### [The task]
Everything from the line that contains "The width and" through the final line of the records below should be quoted exactly, except the pictures.

### [Supplied records]
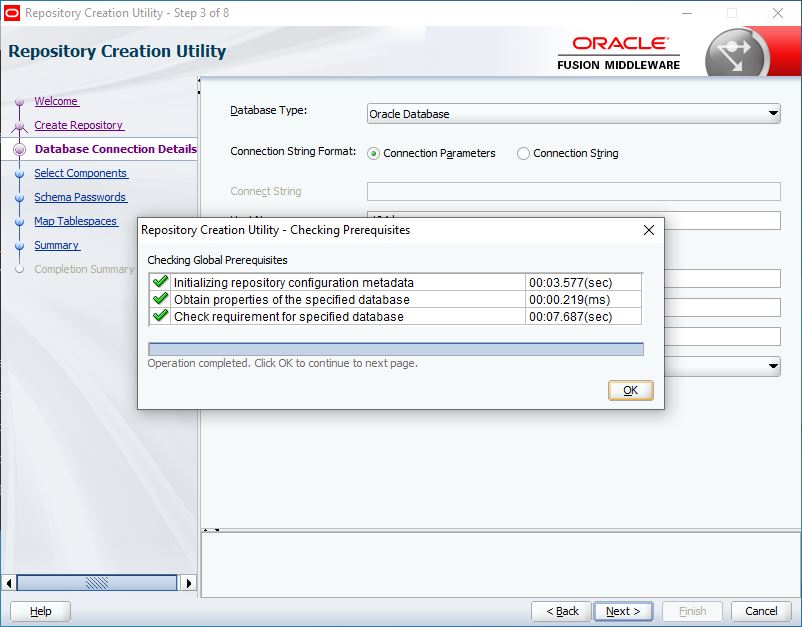Click the scroll right arrow in sidebar
Screen dimensions: 802x627
[x=189, y=583]
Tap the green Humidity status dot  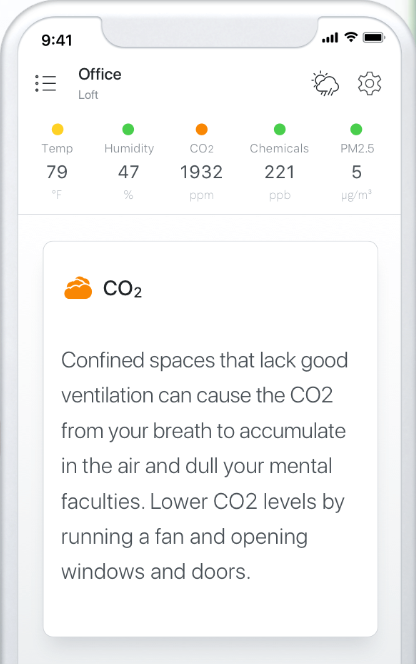(128, 129)
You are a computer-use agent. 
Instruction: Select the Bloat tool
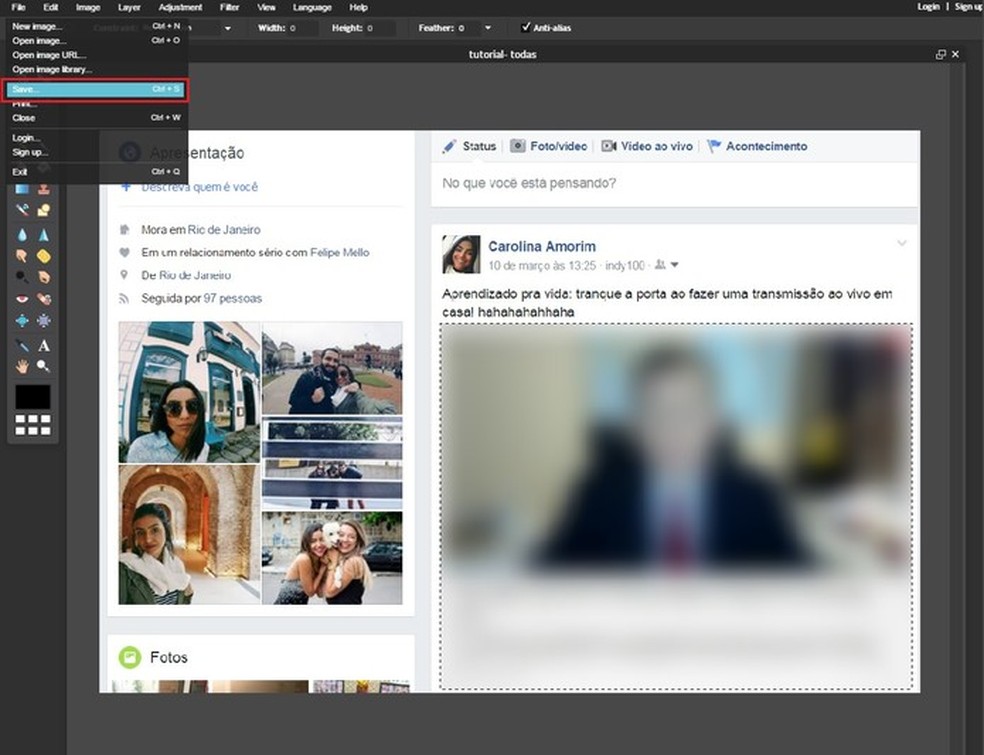click(x=22, y=321)
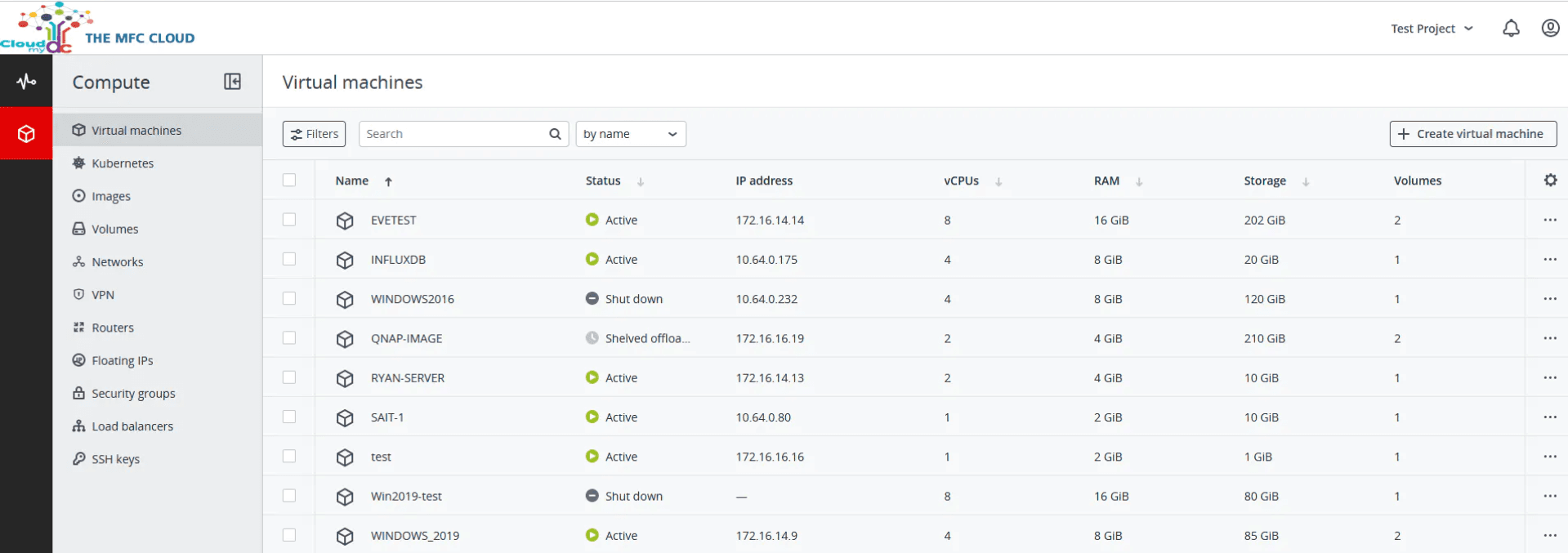This screenshot has height=553, width=1568.
Task: Open the monitoring pulse icon in left rail
Action: [26, 81]
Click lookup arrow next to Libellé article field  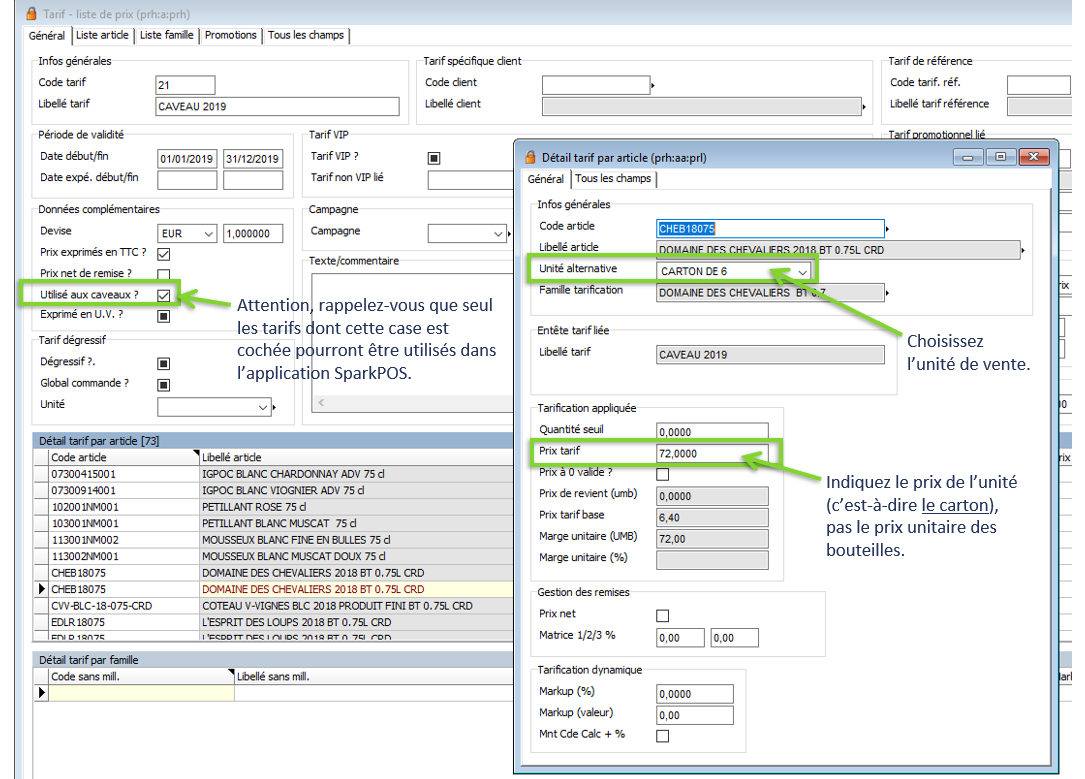click(1024, 249)
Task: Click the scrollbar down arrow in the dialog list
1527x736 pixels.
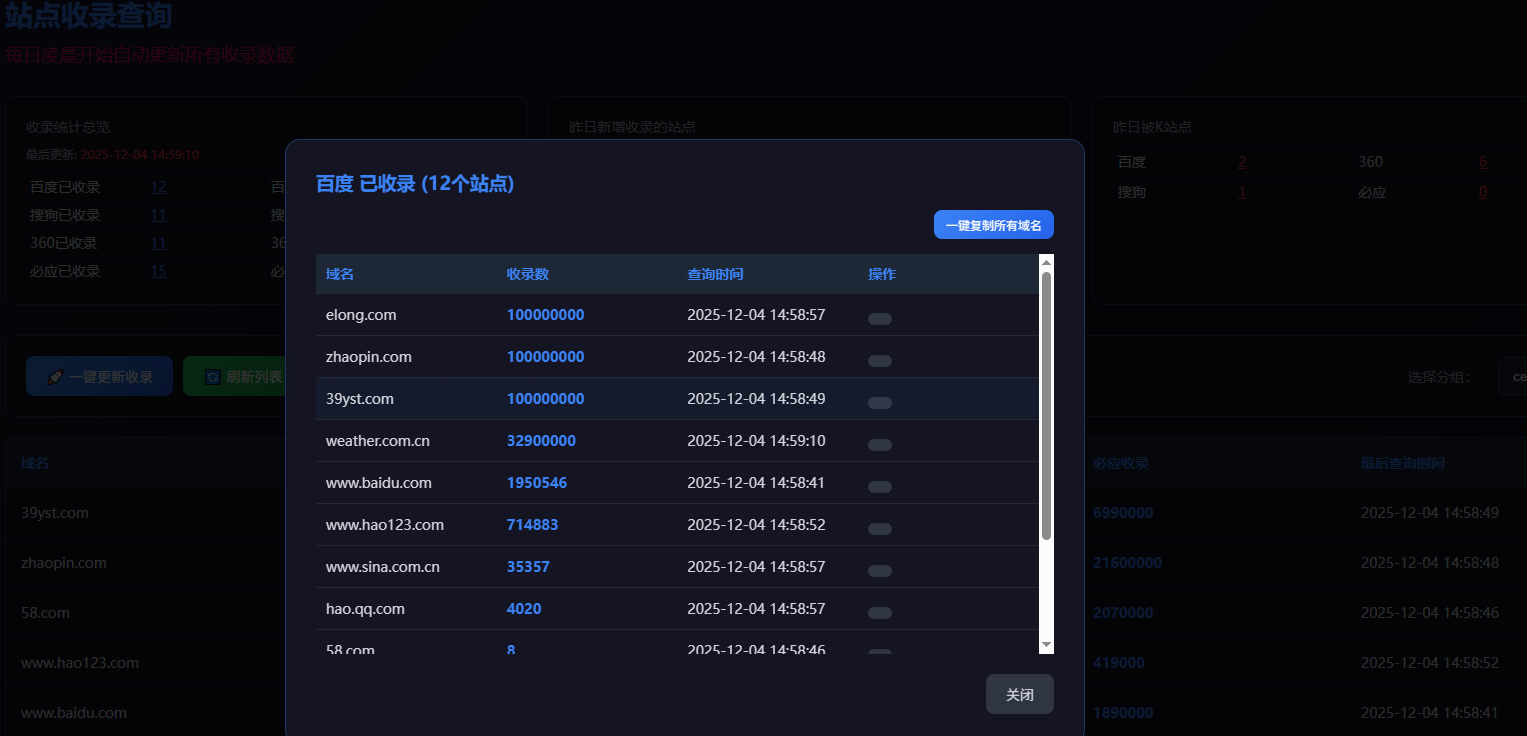Action: (x=1046, y=645)
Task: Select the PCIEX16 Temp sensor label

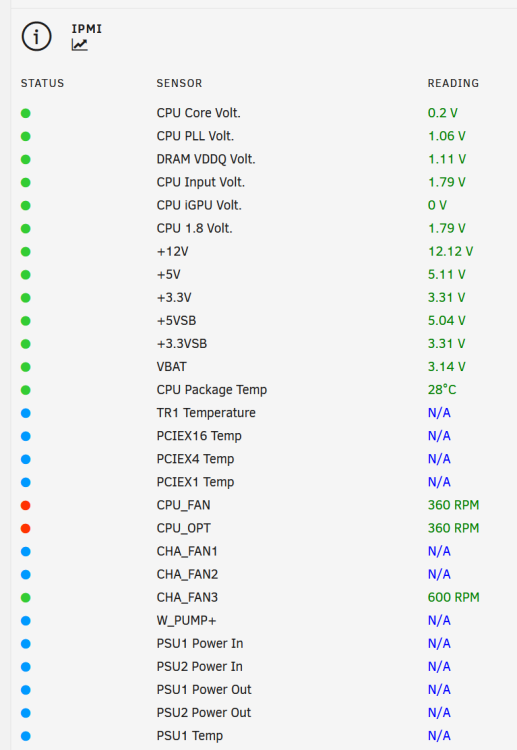Action: 199,436
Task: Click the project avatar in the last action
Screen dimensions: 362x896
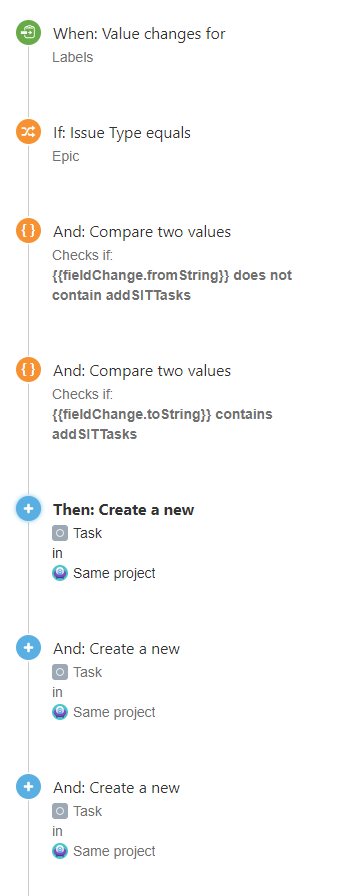Action: pyautogui.click(x=60, y=851)
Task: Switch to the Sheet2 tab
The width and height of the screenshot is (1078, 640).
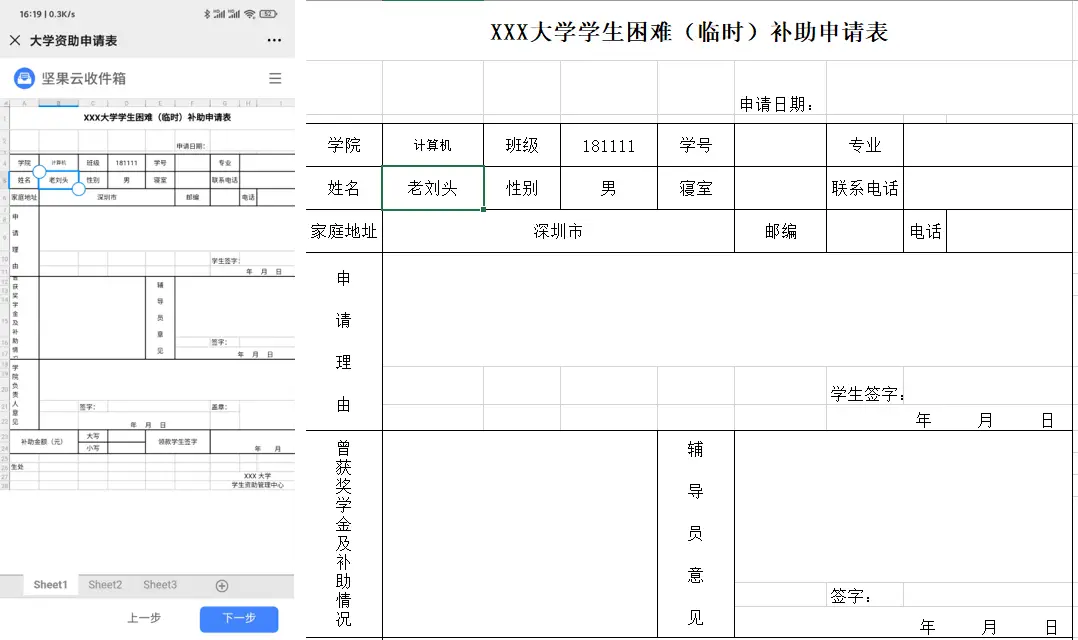Action: coord(104,585)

### [Solution to this problem]
The width and height of the screenshot is (1078, 640).
Action: coord(104,585)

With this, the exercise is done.